Use sklearn to conduct experiments to analyze the impact of different optimizers with different activation functions on loss

data preparation

The first thing to use is the make_blobs function to generate a data set. The first parameter of the make_blobs function is n_samples. This parameter can be set to an integer or an array-like parameter that is similar to a list. If the integer type entered here is Generate a corresponding number of samples, the default value is 100, the program is set to 100 to indicate that 100 data sets are generated; the parameter n_features indicates the feature dimension of the sample, here the default is 2, if it is not given in the program, it means that there are 2 features; the parameter noise means to add Gaussian noise to the generated data set, which is not available by default but is set to 0.25 in the program; random_state is a random number seed to ensure the reproducibility of experimental results. The first return value of this function is the sample data, and the second return parameter is the label value of the sample data.

# two_moons数据集
x, y = make_moons(n_samples=100, noise=0.25, random_state=3)

model training

After generating the data sets required for the experiment, two lists were created. One list stores optimization methods, including adam and sgd, and the other list stores activation functions, including logistic, tanh, and relu. Then use MLPRegressor to generate an MLP classifier, which is the classifier of the multi-layer perceptron. Here, the MLPClassifier function is used to generate a specified MLP classifier. The parameters of this function include hidden_layer_sizes, which is the correlation of the hidden layer. Settings; slover is a solver for weight optimization, the optional values ​​include lbfgs, sgd and adam, and adam is the default; activation is the activation function, the optional values ​​​​are identity, logistic, tanh and relu, and the default value is relu; max_iter is the maximum number of iterations, the default value is 200.
The multi-layer neural network in the code is a neural network with two hidden layers, each layer has 10 neurons, and then uses the two optimization functions in the list and the Cartesian product of the activation function, that is, two by two respectively The combined data set is tested to show the impact of two optimization methods and three activation functions on the loss curve in matplotlib.

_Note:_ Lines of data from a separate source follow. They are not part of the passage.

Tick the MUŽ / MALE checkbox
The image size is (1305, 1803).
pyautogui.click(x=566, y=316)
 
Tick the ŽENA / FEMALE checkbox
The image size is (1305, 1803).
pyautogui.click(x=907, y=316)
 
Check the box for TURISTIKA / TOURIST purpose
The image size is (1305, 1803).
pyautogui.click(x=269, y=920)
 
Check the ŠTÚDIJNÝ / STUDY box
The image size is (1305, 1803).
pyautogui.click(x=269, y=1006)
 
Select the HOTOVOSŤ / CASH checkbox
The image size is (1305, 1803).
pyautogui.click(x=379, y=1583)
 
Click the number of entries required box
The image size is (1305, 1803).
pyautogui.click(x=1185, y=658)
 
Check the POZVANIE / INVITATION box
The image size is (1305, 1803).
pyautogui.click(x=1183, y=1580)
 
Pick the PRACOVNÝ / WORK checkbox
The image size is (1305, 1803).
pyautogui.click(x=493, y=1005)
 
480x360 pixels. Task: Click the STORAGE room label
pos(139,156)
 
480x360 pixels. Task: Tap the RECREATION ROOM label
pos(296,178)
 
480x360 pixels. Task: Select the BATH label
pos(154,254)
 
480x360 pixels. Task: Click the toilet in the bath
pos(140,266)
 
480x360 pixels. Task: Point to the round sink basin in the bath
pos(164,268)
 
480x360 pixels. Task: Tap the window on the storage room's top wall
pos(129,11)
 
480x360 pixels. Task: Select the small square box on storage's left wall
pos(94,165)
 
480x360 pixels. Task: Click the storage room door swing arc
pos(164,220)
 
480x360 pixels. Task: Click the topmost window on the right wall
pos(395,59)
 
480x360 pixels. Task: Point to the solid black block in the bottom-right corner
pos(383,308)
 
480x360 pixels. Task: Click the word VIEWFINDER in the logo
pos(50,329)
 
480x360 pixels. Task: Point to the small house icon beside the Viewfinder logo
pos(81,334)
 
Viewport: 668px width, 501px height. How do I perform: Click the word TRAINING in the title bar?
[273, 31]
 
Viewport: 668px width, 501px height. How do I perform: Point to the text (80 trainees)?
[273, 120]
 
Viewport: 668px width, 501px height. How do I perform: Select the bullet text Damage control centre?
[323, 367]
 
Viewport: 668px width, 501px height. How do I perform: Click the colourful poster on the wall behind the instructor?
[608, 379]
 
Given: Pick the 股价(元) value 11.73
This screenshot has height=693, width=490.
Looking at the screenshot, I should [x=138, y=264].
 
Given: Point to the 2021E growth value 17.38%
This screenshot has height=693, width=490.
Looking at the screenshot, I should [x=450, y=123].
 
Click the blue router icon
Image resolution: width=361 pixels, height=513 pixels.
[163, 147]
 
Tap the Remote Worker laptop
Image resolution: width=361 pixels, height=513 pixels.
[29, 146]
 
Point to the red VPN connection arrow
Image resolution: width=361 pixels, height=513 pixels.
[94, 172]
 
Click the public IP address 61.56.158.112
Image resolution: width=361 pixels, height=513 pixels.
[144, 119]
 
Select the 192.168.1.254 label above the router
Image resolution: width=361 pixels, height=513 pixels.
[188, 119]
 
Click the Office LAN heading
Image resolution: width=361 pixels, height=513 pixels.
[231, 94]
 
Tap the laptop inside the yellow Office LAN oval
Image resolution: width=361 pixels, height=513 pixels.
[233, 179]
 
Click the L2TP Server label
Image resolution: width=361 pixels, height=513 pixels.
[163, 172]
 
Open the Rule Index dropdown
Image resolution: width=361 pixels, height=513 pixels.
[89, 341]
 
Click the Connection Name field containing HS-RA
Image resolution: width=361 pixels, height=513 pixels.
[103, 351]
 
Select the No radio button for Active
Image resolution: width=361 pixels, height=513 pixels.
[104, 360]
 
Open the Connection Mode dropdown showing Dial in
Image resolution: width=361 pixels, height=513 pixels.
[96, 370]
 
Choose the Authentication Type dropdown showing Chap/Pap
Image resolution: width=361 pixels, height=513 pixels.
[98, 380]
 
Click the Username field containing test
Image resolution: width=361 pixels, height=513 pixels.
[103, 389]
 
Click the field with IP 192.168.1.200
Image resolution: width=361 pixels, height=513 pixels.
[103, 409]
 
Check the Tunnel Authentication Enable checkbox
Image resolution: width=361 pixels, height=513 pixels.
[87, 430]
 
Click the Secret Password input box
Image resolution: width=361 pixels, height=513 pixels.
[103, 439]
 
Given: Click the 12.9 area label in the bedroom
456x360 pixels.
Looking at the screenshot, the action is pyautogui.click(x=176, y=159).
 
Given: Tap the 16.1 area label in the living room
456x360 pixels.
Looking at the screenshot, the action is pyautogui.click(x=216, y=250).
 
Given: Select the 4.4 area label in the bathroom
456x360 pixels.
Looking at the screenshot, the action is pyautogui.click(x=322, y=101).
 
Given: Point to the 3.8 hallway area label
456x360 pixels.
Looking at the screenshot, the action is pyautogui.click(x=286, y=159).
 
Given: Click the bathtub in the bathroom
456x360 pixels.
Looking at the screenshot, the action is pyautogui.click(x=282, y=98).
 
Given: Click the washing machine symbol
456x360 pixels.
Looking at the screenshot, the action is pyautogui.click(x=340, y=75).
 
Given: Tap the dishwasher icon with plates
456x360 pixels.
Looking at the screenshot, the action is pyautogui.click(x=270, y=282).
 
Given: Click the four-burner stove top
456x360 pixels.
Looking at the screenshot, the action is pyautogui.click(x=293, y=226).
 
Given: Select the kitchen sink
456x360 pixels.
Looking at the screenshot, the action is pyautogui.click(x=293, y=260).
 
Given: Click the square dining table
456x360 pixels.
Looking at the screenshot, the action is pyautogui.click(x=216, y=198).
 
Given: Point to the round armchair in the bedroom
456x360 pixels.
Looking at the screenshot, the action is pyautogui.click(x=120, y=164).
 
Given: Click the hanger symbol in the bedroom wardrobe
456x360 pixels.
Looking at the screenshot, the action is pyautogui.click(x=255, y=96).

mlp = MLPRegressor(max_iter=300,
                           solver=opt,  # 可选 adam,lbfgs,sgd。 其中lbfgs不支持loss_curve_
                           activation=act_fun,  # 激活函数, identity,logistic, tanh, relu                           
                           hidden_layer_sizes=[10, 10],# [10,10]包含两个隐层,每个隐层包含10个隐单元
                           random_state=0, verbose=False)

Result analysis

The results are shown in the figure below
insert image description here
(1) The curve of the loss function of the classifier generally shows a gradual downward trend, and the downward trend is first fast and then slow, and it will be in a state of convergence after falling to a certain value. The value of the loss loss function basically tends to a stable value, and the range of change is small and almost constant. The meaning of convergence is that the value of the loss function basically tends to be stable, and the performance of the model reaches the optimal state in this mode. Generally, the value of the loss function is taken to the minimum, and the optimization process of the data set in this mode ends.

(2) From the experimental results, it can be seen that the combination of adam and tanh converges best, because the convergence speed of these two combinations is the fastest and the value of the loss function can be minimized when they converge. The loss function is the degree of inconsistency between the actual value and the predicted value. It does not necessarily mean that the smaller the loss value, the better. The speed of algorithm convergence must also be considered. If the loss value after optimization of one algorithm is better than the loss after optimization of another algorithm The value is small, but it takes much longer than it. In this case, the optimization method with faster time and the same value of the loss function will be preferred. Another situation is that there is an overfitting phenomenon, which causes the value of the loss function on the training set to be 0, that is, all predicted values ​​​​and actual values ​​​​are equal, but the prediction effect on the data on the test set is not good, nor is it A good optimization method.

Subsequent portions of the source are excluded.